We have received somewhat less feedback on the Hungarian gallery.
The letters came mainly from Hungarians or their descendants living
outside Hungary. The questions are similar to those mentioned above,
but some of these letters contain an element of patriotic emotion,
too.
6. Further Targets
Based on the results so far achieved, we wish to continue the program
in several directions if the necessary means are available.
- In order to give a more detailed presentation of fine arts in
Hungary, we hope to increase the number of works of art to 5,000
at least, thus current disproportions might be reduced. At the same
time we are going to increase information in texts.
- We would like to extend the number and content of the guided tours.
Doing this we shall try to create a new tool for the propagation
of general knowledge on art, a special genre which comprises the
characteristics of art exhibition, catalogue, guidebook and essay,
based on multimedia Web technology.
- Based on pictures and texts included in the virtual museum, we
are going to take steps to create virtual textbooks on art history.
We are planning to develop softwares to generate tasks and test
knowledge, as well as attractive solutions involving multimedia
to make students more interested in learning.
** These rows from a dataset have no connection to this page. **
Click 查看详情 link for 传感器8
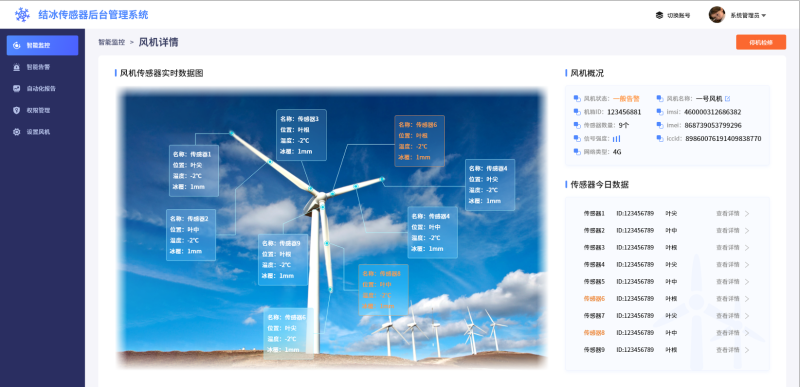The image size is (800, 387). point(728,332)
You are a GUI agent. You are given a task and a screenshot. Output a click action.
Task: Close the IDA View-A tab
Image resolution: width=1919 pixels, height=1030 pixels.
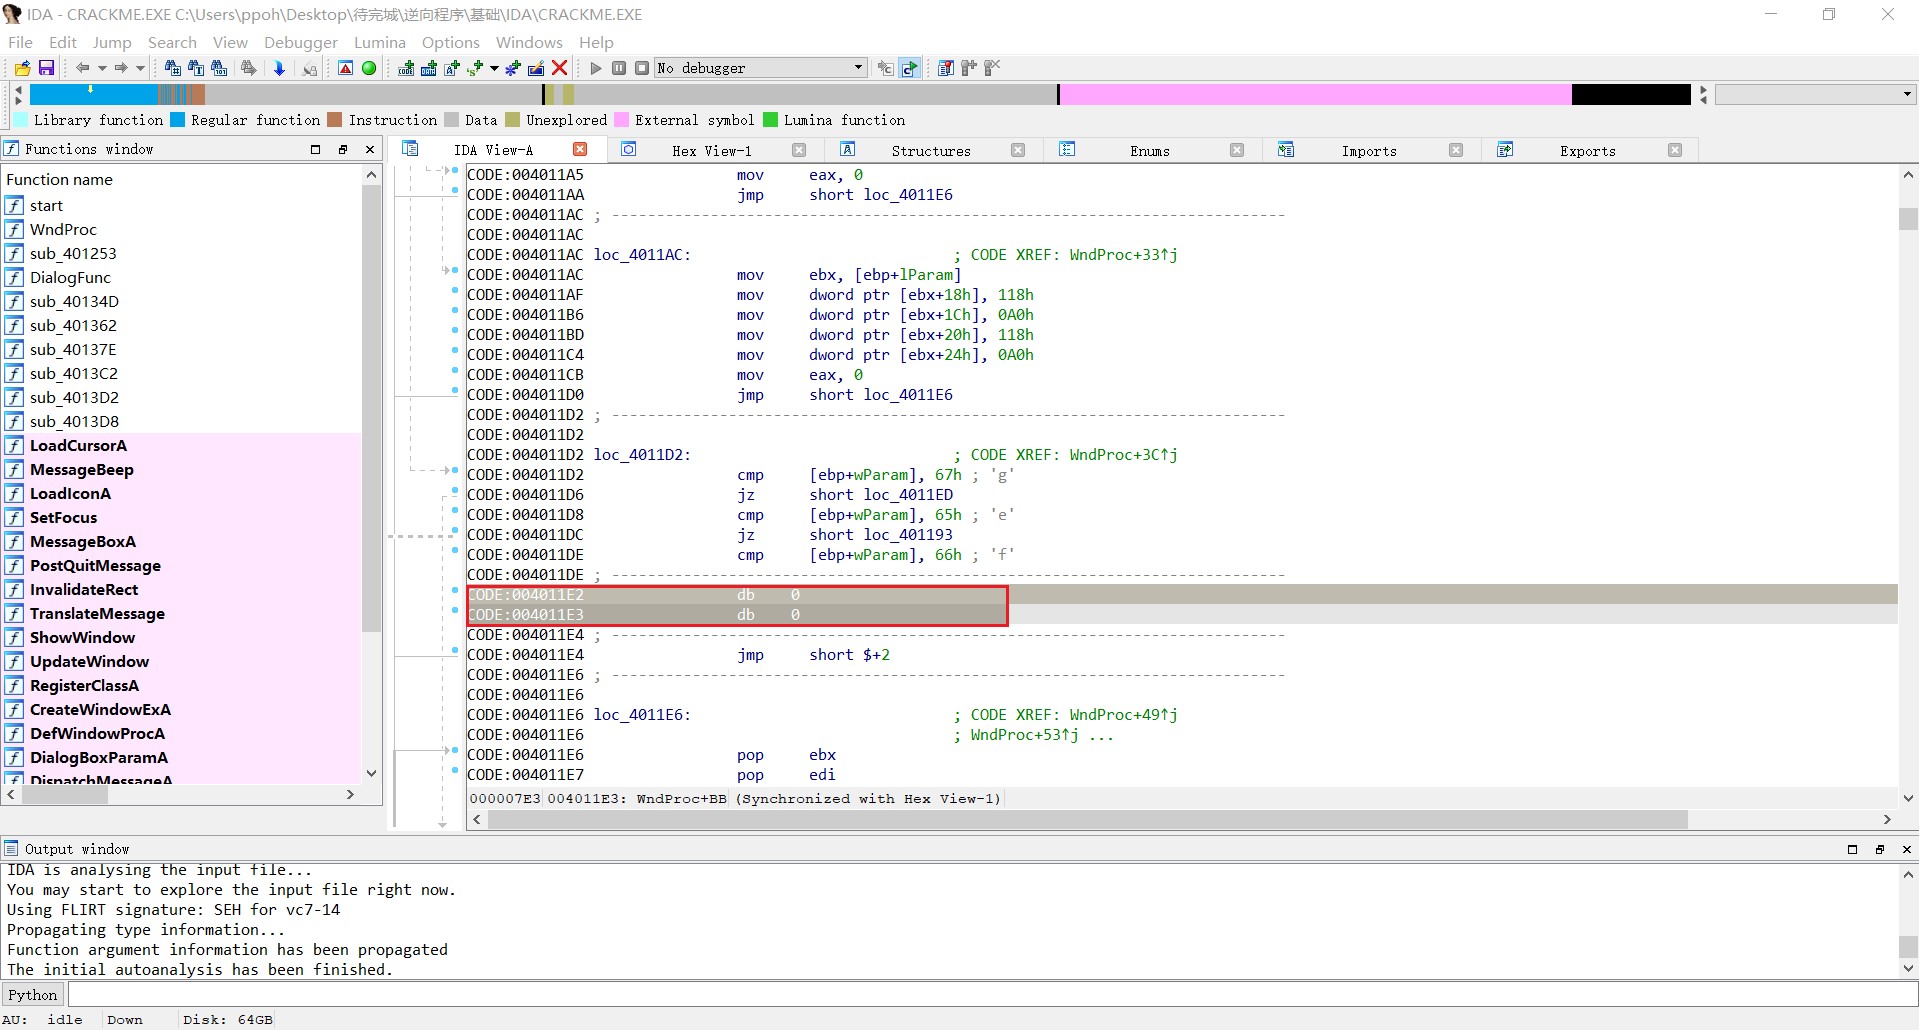pyautogui.click(x=580, y=149)
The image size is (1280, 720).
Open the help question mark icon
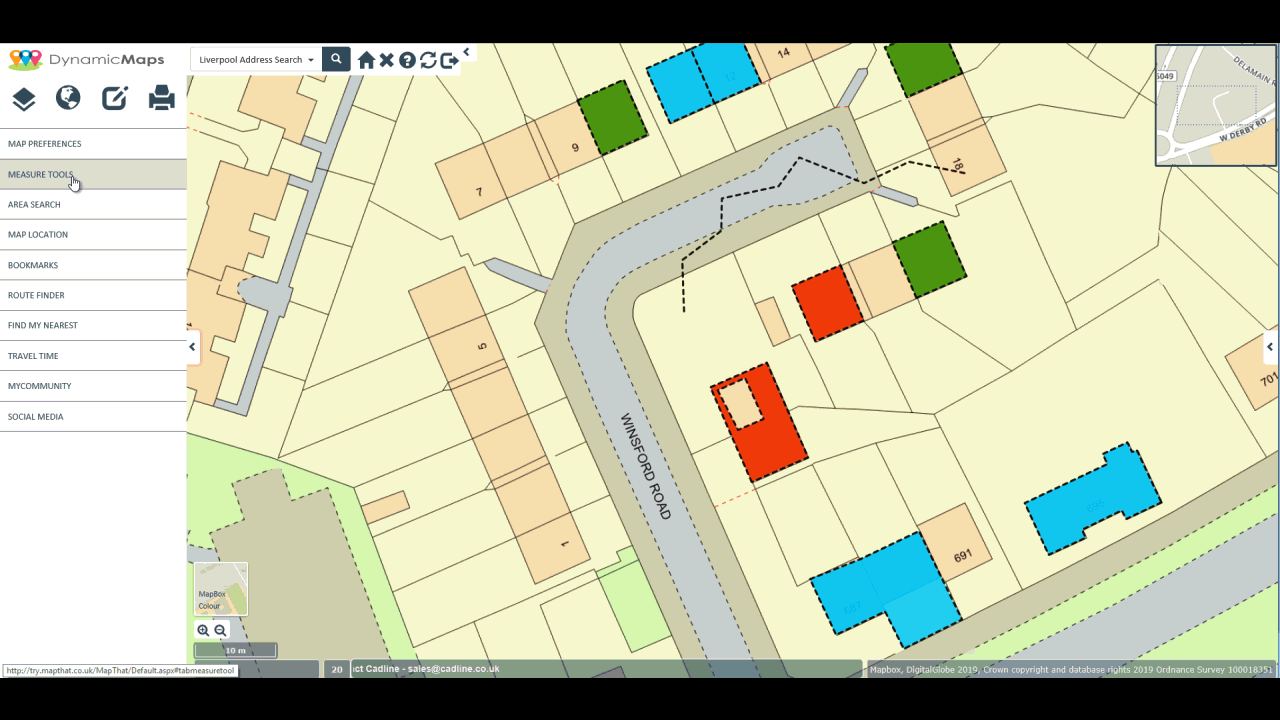tap(407, 60)
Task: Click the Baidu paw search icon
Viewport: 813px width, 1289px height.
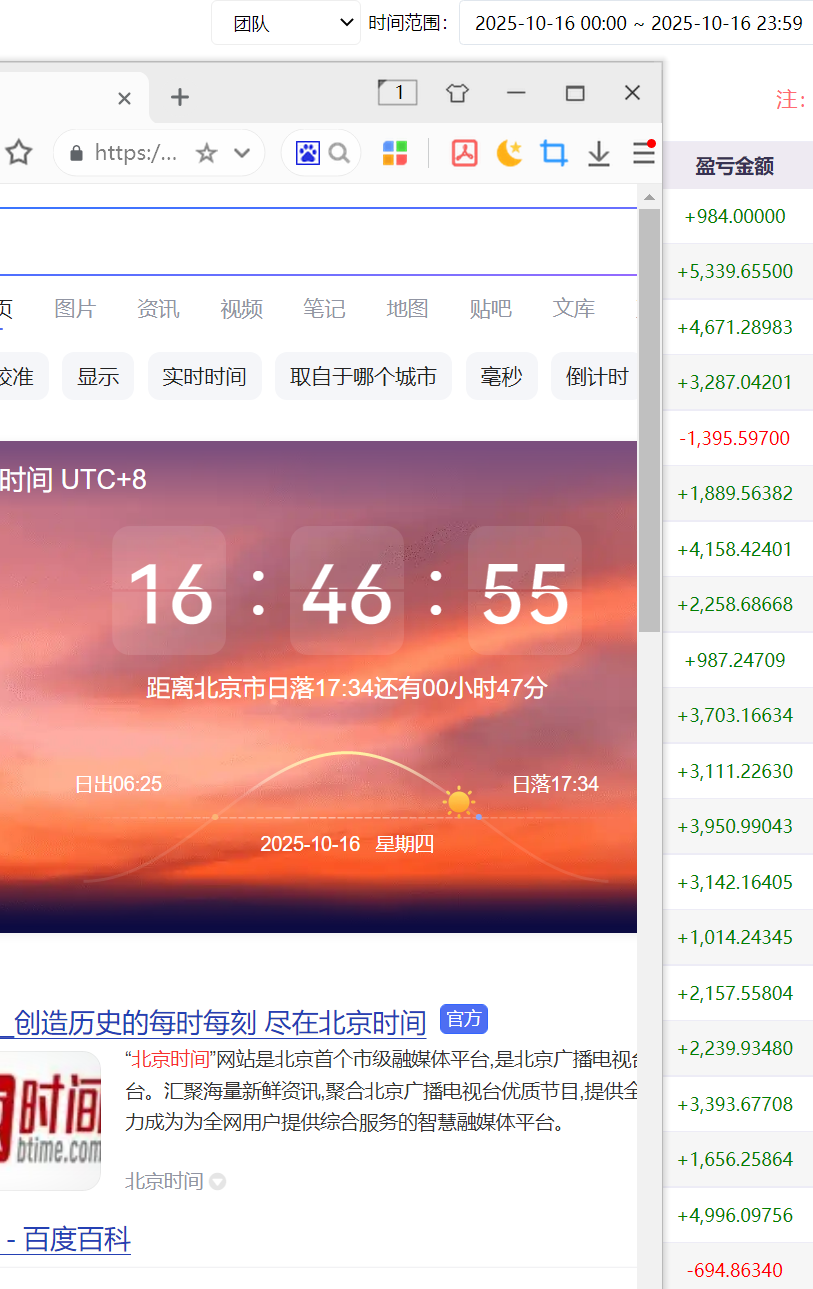Action: [308, 153]
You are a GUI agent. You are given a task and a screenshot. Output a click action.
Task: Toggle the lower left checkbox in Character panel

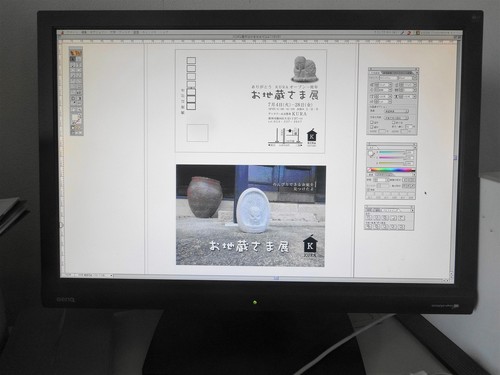coord(372,127)
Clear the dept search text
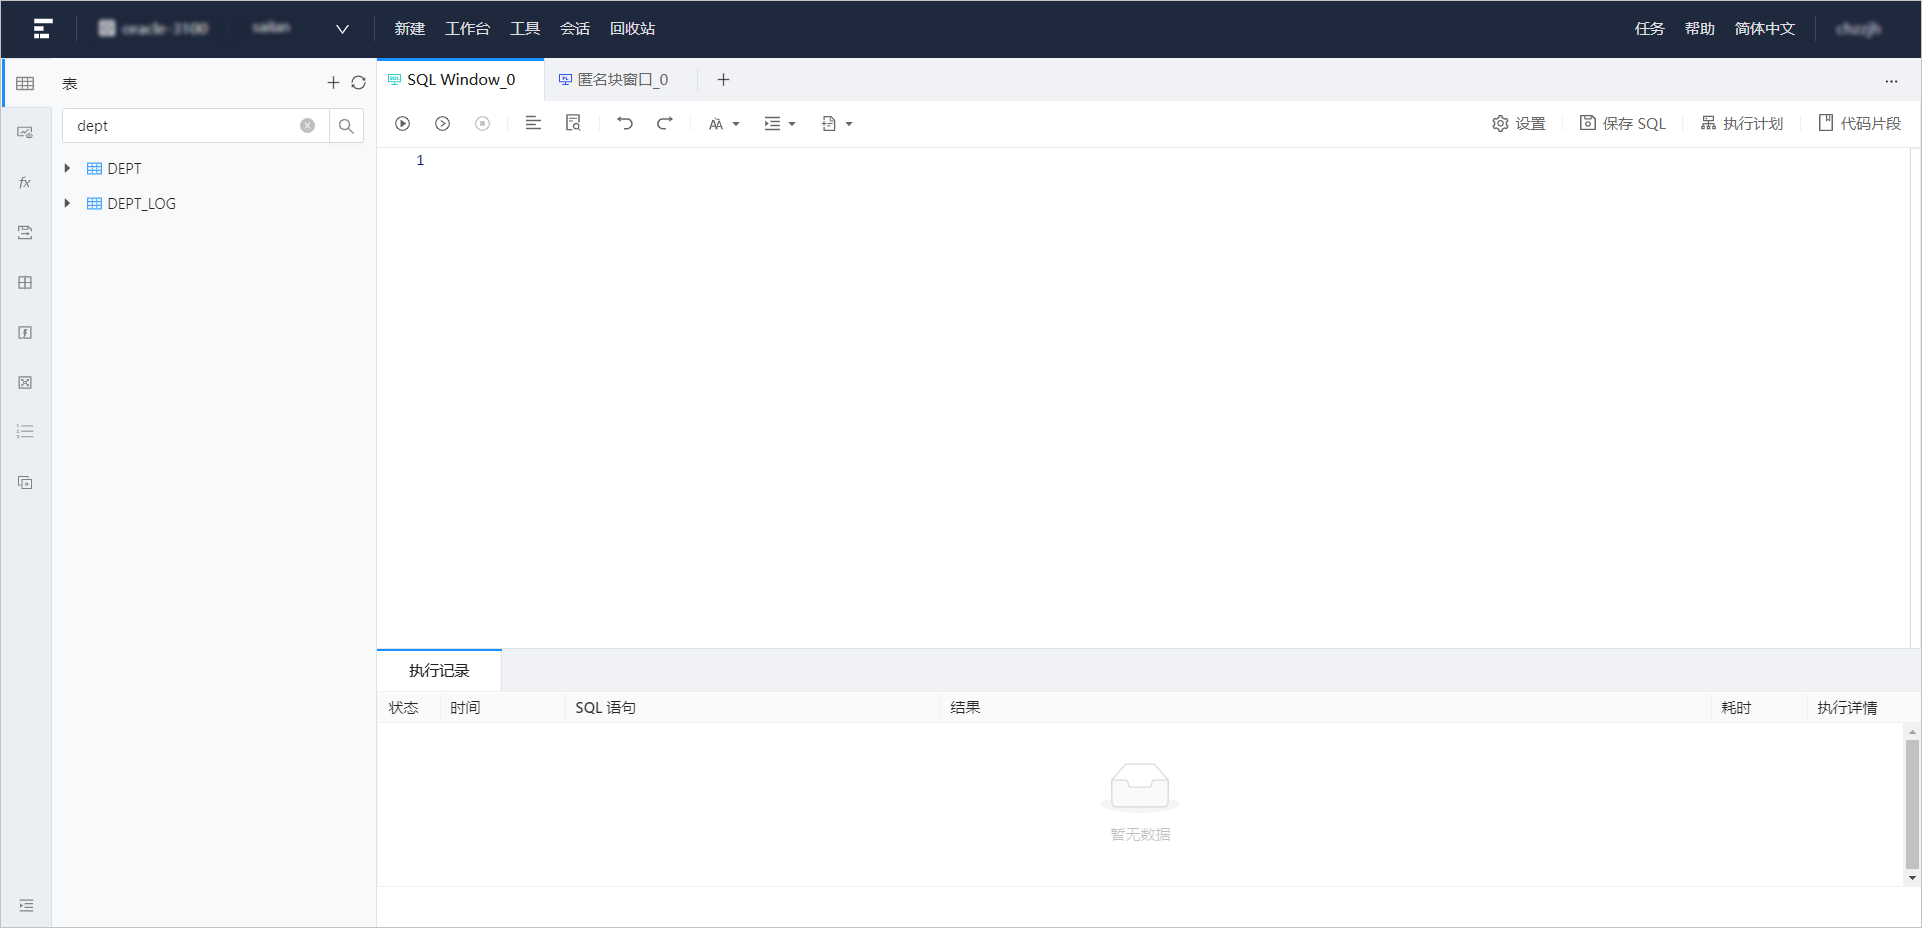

- We consider it justified that an art center be added to the virtual
museum in order to organize special (periodic) exhibitions, to publish
an art journal on the Web and to maintain an interactive forum to
keep in touch with visitors. Contemporary works of art can be exhibited
in the virtual exhibition hall in order to counterbalance the lack
of contemporary art in the virtual museum.
7. Conclusions
Experiences in connection with the virtual museum and its model can
be summed up as follows:
- with regard to technology it is possible to create and maintain
on Internet a large-sized, searchable art collection involving pictures
and bilingual texts,
- the demand (especially in countries where the use of Internet
has become wide-spread and popular) for virtual art collections
offering search and functioning as an interactive forum is considerably
great,
- picture collections can be turned into a virtual museum with relatively
simple tools,
- in school education there is a considerable demand for information
on art history available on Internet, and
- the virtual museum can be turned into a device suitable for making
national culture better known.
Although our experiences have not proved it so far, it can be claimed
that virtual art collections supplied with authentic data and texts
can function as databases and help art historians and museologists
with their work. Virtual art collections will, however, never be able
to substitute professional databases necessary for museums.
The favourable reception of our work have proved that virtual museums
created on the Web outside the framework of the museum organizitions
are definitely justified. It is true that lack of professionalism
may result in deficiencies, however, these can be counterbalanced
by technological know-how, by being fully aware of the needs of visitors
and by enthusiasm whithout which a task like that could never be accomplished.
Nevertheless, we are convinced that creating a real virtual museum
needs museum experts. In our capacity as visitors of museums we do
seriously hope that museums are soon going to discover a new identity
in the virtual world outside stately buildings of museums and face
challenges of modern communication technologies.
8. Acknowledgments
The virtual museum was created with the financial assistance of the
Hungarian Cultural Funds and KFKI
Computer Systems Inc. Publishing on Internet was rendered possible
with the help of Computer Networking Centre of MTA
KFKI RMKI. Contributions of curators of the Hungarian National
Gallery (Budapest), the Hungarian National Museum (Budapest), Janus
Pannonius Museum (Pécs), Déri Museum (Debrecen), Koszta József Museum
(Szentes) and Thorma János Museum (Kiskunhalas) were indispensable
to the project. Our grateful acknowledgments are due to each and everyone
who contributed to and supported our project.